Issue 47, June 2006
People involved in the World Council of Churches (WCC) live in a time, which is still coloured by the Assembly in Porto Alegre, what it was, what it communicated and what it might mean for the future. This is a time of “Great Expectations”; the road map for the life and work of the Council is slowly being drawn and prepared for the decisions of the forthcoming Central Committee.
In all this, we realise with interest how much the issue of interreligious dialogue has been put on the map of the WCC. The Assembly witnessed to it. The formulations of the institutional committees of the Assembly said, “Interreligious dialogue is now more than ever an expression of the Council’s essential identity engaging in the world, diffusing tensions, peacemaking, protecting human dignity and the rights of religious minorities. The Policy Reference Committee appreciated the strong reaffirmation of this work of the Council outlined in the reports of the Moderator and the General Secretary. It concurs that forming and deepening constructive, respectful, intentional relationships with others in this pluralistic world is one of the most important efforts the WCC can model for its ecumenical partners and for member churches at the international and the grassroots levels.” Another committee, the Programme Guidelines Committee, concurred and stated in its Report, “At this Assembly the urgent need for churches and the WCC to engage in interreligious co-operation and dialogue was strongly affirmed. In its future engagement with other religions, it is important for the WCC to continue its work in the context of religious plurality and to further develop … dialogue and common action related to political social, theological or ethical issues.”

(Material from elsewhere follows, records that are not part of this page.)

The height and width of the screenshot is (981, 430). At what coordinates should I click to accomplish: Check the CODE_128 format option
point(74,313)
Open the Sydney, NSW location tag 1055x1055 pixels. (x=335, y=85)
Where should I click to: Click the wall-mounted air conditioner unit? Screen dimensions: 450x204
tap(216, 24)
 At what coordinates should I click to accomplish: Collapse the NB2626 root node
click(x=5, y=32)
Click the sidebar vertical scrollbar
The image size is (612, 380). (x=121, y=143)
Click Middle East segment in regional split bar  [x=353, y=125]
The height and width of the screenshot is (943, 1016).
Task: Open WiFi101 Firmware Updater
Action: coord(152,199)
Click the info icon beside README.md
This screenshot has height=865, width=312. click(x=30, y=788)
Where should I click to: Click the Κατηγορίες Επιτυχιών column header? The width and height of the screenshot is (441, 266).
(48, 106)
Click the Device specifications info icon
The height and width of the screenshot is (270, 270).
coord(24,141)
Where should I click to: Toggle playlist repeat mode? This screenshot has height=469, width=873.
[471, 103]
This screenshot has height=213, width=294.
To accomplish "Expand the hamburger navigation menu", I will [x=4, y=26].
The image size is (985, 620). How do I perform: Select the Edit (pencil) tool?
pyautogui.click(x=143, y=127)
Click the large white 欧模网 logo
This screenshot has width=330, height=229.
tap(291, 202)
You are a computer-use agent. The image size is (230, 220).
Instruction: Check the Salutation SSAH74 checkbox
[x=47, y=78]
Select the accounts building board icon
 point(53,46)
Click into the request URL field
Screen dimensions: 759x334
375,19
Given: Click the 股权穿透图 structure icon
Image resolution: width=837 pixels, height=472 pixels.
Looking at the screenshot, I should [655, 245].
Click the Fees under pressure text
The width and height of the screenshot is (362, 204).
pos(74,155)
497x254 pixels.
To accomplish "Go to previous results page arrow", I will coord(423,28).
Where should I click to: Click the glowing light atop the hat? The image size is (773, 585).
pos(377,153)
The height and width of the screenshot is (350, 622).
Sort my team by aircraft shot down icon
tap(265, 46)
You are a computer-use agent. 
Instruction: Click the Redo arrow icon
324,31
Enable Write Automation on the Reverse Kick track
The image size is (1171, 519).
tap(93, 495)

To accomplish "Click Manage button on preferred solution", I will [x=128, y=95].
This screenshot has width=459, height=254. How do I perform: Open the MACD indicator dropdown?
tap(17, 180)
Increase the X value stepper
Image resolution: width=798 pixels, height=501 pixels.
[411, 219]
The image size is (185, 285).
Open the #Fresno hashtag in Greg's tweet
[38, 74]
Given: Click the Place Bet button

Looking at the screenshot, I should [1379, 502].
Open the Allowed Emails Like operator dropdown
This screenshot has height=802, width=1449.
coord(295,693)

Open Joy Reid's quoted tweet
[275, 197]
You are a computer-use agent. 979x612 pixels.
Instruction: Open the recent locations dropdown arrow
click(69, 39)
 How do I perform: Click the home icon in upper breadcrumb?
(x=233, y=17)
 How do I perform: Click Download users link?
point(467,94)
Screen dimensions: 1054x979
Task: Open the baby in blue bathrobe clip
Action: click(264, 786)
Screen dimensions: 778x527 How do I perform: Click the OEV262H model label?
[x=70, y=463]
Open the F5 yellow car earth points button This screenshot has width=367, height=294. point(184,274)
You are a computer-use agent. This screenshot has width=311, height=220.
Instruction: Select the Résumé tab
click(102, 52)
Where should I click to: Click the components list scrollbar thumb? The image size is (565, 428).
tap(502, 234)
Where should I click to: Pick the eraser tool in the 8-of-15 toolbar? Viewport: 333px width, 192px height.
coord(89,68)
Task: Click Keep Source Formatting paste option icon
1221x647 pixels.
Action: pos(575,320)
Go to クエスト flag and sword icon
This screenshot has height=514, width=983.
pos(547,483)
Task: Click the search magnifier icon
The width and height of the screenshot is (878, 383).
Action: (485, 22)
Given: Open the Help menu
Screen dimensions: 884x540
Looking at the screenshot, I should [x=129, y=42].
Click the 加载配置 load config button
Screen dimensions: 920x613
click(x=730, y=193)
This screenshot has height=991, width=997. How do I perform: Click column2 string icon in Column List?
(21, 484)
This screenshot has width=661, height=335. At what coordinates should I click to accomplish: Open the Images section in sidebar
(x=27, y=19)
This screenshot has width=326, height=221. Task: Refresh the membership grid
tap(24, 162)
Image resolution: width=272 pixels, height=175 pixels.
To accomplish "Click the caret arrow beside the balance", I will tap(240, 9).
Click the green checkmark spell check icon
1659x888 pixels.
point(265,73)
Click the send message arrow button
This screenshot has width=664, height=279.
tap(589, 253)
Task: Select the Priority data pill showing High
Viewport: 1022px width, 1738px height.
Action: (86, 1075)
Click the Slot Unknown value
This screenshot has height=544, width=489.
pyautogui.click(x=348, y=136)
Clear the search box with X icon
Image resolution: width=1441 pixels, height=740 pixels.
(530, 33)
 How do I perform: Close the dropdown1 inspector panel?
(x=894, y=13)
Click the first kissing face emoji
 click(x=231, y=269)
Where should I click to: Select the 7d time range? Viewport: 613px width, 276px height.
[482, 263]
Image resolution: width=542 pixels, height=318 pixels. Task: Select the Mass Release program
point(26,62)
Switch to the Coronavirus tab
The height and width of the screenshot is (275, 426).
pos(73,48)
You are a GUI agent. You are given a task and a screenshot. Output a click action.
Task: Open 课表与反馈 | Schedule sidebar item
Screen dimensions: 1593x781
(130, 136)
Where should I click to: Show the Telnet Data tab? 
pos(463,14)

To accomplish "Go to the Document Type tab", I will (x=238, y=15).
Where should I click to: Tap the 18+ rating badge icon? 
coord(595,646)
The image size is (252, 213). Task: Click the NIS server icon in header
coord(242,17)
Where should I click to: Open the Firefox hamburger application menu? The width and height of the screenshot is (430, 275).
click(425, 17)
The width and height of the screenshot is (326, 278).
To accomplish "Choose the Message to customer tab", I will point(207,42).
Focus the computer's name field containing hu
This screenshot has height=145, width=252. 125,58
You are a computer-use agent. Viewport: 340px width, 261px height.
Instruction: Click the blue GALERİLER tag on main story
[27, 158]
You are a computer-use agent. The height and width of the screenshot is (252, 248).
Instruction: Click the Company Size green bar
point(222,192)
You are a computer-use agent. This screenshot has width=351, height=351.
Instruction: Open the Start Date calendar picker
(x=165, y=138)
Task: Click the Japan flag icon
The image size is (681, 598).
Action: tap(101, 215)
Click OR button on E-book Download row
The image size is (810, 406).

The Assembly merits that we dedicate the major part of this issue to Assembly manifestations of interreligious dialogue. A plenary was devoted to the issue of Christian identity and religious plurality, where the Archbishop of Canterbury made a scholarly presentation. Anna May Chain, a Baptist from Myanmar, responded with life experiences of encounters that had marked her life and theology. Asaad Kattan from Lebanon responded to the Archbishop in the ways of a parable and in imaginative language. Messages of friends of other faiths brought their wishes to the gathered delegates.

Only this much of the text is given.